Given the history of Costa Rica’s infrastructure, all roads may lead to San José, but, these days, all flight paths certainly do not.
The airport just southwest of Liberia, Guanacaste’s capital, was once a sleepy airfield, twice baptized with the names Los Llanos and Tomás Guardia. The third reincarnation, bearing the moniker of late Costa Rican President Daniel Oduber, must have been the charm. Flights really began winging in in earnest just over three years ago, and the airport and Guanacaste haven’t been the same since.
Key to Guanacaste’s tourism boom of recent years has been the opening of more direct international flights to the airport – in airport parlance, the code is LIR, and that’s what the luggage tags read – bypassing the need for passengers to make the long overland trip from San José (see sidebar.)
Delta launched scheduled service from Atlanta in December 2002 (TT, Dec. 6, 2002). American and Continental followed with flights from their U.S. hubs a year later.
US Airways jets began arriving, and United launched high-season service, both last year. Explosive growth has come at a price, however. The airport welcomed a relatively scant 70,000 passengers in 2001, according to figures supplied by Costa Rica’s Civil Aviation Authority. Some 300,000 arrivals passed through Daniel Oduber in 2005, with more than 350,000 expected this year.
The Spanish-language press frequently uses the term colapsar (to collapse) to describe worries that the airport cannot handle its passenger load, a concern shared at San José’s Juan Santamaría International Airport, although ongoing improvements in Liberia have eased the situation.
A recently completed (but not yet inaugurated) $2.2 million expansion of the airport tarmac and platform have lessened congestion and increased the number of parking positions for planes, according to Jorge Mario Murillo, director of airport development for Civil Aviation.
An increase in immigration officials during the peak season and the collection by some area hotels of the $26 airport-departure tax have also lessened airport lines.
Civil Aviation is presently studying the need for runway resurfacing and construction of a new international terminal, Murillo says.
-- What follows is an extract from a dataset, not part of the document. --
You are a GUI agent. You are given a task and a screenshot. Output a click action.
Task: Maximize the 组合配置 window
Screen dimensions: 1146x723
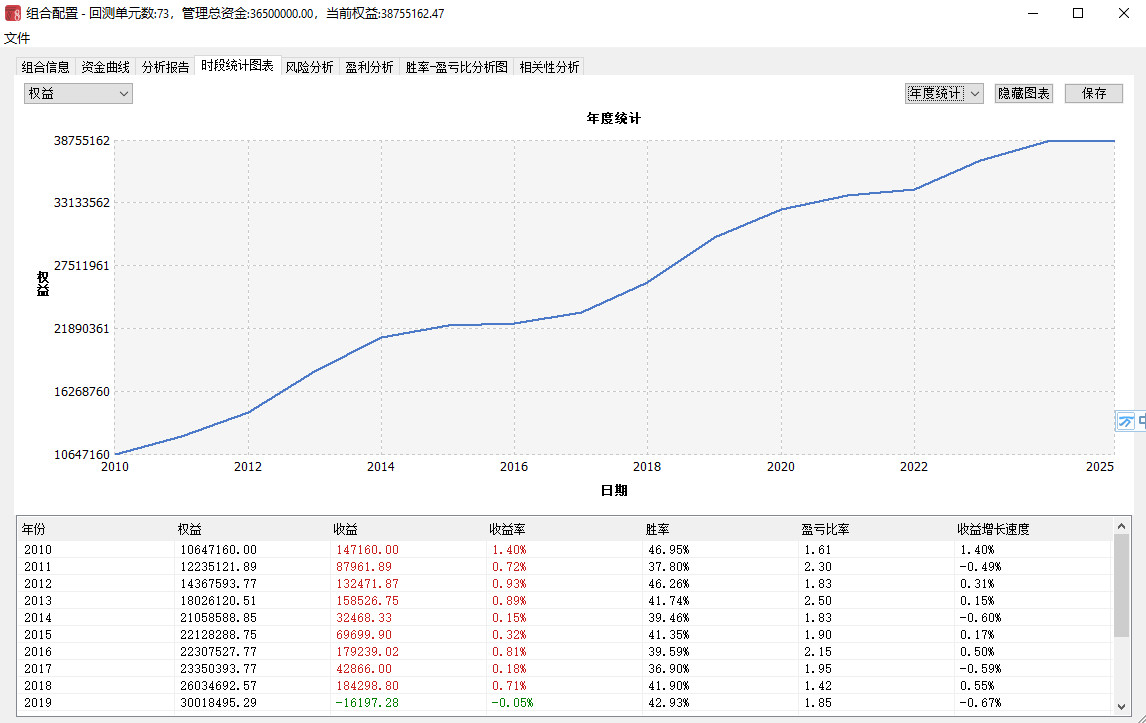[1078, 14]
“A bigger terminal is much needed in the mid-term,” explains Giancarlo Pucci, executive director of the Guanacaste Tourism Chamber (CATURGUA), citing 2005’s 65% expansion in passenger numbers over the previous year.
Much of the funding for airport improvements in recent years has come from the private sector, Pucci adds.
The meteoric rise in passenger numbers has increased the need for more hotel rooms in Guanacaste, Pucci says. But he cautions against the total no-room-at-theinn scenario painted by some in the tourist industry.
“ICT (the Costa Rican Tourism Institute) does not have hard statistics on just where rooms are needed,” Pucci explains.
While there are some areas where it is impossible to find a room, during Christmas and Holy Week, for example, he says that is not the situation year-round, or even during the rest of the high season.
“Until we get accurate, real-time statistics on occupancy rates,” Pucci says, “I am convinced we’re still able to handle the influx of passengers the airport brings us.”
Wing Your Way to and from LIR
Several airlines serve Guanacaste’s DanielOduberInternationalAirport from departure points in the United States. There are domestic flights from San José as well. In addition to the scheduled service listed below, the airport receives flights from several charter airlines.
American (www.aa.com) flies three times weekly from Miami and twice weekly from Dallas.
Continental (www.continental.com) flies daily from Houston and once weekly from Newark.
Delta (www.delta.com) flies daily from Atlanta.
Nature Air (www.natureair.com) flies five times daily from San José (Tobías Bolaños airport) and three to four times weekly from Granada, Nicaragua, depending on the season.
Sansa (www.flysansa.com) flies four times daily from San José (Juan Santamaría airport).
United (www.united.com) flies weekly from Chicago (seasonal service, through April 30).
US Airways (www.usairways.com) flies twice weekly from Charlotte.
Nature Air and Sansa also connect their respective airports in San José with direct flights to other Guanacaste destinations (Nosara, Punta Islita, Sámara and Tamarindo).